Generative AI

Spotlight: NAVER Place Optimizes SLM-Based Vertical Services with NVIDIA TensorRT-LLM

NAVER is a popular South Korean search engine company that offers Naver Place, a geo-based service that provides detailed information about millions of businesses and points of interest across Korea. Users can search about different places, leave reviews, and place bookings or orders in real time. 

NAVER Place vertical services are based on small language models (SLMs) to improve usability and are specialized for Place, Map, and Travel. This post shares insights into how NVIDIA and NAVER optimized SLM inference performance using NVIDIA TensorRT-LLM to enable the SLM-based vertical services on NVIDIA Triton Inference Server. To learn more about how NAVER uses AI, see Introduction to NAVER Place AI Development Team.

Small language models for NAVER Place reviews

SLMs are AI models capable of understanding natural language with fewer parameters compared to large language models (LLMs). SLMs are known to work well with less memory and computational power when they are properly fine-tuned to specific domain tasks. 

NAVER Place uses the tailored SLMs with its in-house dataset to provide a summary (created from the reviews NAVER Place users have left) or a microreview explaining what each place is like.

Screenshot of NAVER Place service app showing review summary and microreview examples.
Figure 1. Review summary and microreview examples from the NAVER Place service app. Image courtesy of NAVER

Matching visits with places of interest using an SLM transformer decoder

NAVER Place collects receipts and payment histories from its registered places to show the visits and reviews of each place on the NAVER Map. To do so, NAVER Place provides a system that matches visits with places of interest (POIs). The system also discovers new POIs from blog posts, or checks for duplicate POIs to ensure data integrity and enhance the service quality. 

Screenshots of the NAVER Place POI matching service UI.
Figure 2. The NAVER Place POI matching service UI is enabled by an SLM transformer decoder. Image courtesy of NAVER

Adopting NVIDIA TensorRT-LLM for superior inference performance

NVIDIA TensorRT-LLM accelerates and optimizes inference performance for the LLMs on NVIDIA GPUs. It supports in-flight batching to maximize throughput and uses memory optimization methods for autoregressive models, such as paged KV cache and chunked context, to enhance memory efficiency.

NAVER Place adopted TensorRT-LLM, as it outperforms other LLM inference solutions in throughput, time to first token (TTFT), and time per output token (TPOT). TensorRT-LLM consistently delivers superior performance across various input lengths and output token scenarios.

Figure 3 compares the throughput of a popular alternative open-source LLM inference library and TensorRT-LLM for various input and output token lengths on NVIDIA A100 and NVIDIA H100 GPUs, measured using Qwen models.

Four charts showing QPS Comparison of TensorRT-LLM and a popular alternative library across different operation modes.
Figure 3. QPS Comparison of TensorRT-LLM and a popular alternative library across different operation modes. Image courtesy of NAVER

TensorRT-LLM performs better than the alternative library in all of the decode-prefill light, prefill heavy, decode heavy, and decode-prefill heavy operation modes.
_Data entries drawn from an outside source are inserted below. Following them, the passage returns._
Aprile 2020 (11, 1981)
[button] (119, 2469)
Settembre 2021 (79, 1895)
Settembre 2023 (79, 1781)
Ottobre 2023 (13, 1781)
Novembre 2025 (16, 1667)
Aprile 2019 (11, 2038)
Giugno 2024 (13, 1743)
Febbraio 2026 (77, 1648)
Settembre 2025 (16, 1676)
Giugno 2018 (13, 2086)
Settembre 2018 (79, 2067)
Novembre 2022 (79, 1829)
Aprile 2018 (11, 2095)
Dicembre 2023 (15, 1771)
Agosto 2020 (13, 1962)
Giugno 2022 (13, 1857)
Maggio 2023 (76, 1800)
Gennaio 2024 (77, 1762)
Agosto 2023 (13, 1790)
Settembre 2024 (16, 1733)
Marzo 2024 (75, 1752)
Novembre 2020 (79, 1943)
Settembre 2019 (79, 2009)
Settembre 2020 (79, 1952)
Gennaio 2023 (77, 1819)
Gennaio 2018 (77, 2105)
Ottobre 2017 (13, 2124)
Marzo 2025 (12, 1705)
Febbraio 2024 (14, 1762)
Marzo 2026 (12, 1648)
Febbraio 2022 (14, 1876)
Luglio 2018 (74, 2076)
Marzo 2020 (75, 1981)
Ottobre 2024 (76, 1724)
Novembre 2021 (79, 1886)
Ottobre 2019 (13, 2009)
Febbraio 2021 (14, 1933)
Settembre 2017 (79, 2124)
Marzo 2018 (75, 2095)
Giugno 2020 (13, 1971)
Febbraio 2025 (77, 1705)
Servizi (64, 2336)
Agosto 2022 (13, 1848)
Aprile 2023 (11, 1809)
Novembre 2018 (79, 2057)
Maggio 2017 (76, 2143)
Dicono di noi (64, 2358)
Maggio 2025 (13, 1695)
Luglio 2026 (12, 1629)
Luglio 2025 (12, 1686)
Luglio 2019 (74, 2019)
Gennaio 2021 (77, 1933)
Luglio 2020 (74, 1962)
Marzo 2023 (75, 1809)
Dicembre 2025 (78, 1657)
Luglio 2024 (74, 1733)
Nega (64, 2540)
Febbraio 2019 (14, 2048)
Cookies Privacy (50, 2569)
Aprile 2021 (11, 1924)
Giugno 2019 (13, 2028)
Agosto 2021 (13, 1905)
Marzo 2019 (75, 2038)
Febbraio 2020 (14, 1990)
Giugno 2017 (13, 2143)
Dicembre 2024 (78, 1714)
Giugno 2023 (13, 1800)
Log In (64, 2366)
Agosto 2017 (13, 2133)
Among them, the decode heavy operation mode using SLMs delivers the strongest performance. In addition, because TensorRT-LLM provides the kernel that is optimized to the latest GPUs, it achieves especially high performance on NVIDIA Hopper architecture.

To understand how to evaluate performance using TensorRT-LLM, reference the performance overview available in the NVIDIA/TensorRT-LLM GitHub repo. To learn more about the basic tuning techniques for building TensorRT-LLM engines, see Best Practices for Tuning the Performance of TensorRT-LLM.

Inference optimization: A trade-off between throughput and latency

This section explores strategies for balancing throughput and latency in LLM inference in terms of batch size and memory optimization techniques, such as paged KV cache and in-flight batching.

Batch size

An LLM inference server processes requests as a batch to maximize its throughput. However, this in turn results in high latency. This trade-off means that, while a larger batch size can deliver higher throughput, it may also increase response times, necessitating a careful balance between efficiency and user experience (Figure 4). By tuning the batch size in accordance with your target TTFT and TPOT, you can optimize your system’s performance to better align with your specific service requirements.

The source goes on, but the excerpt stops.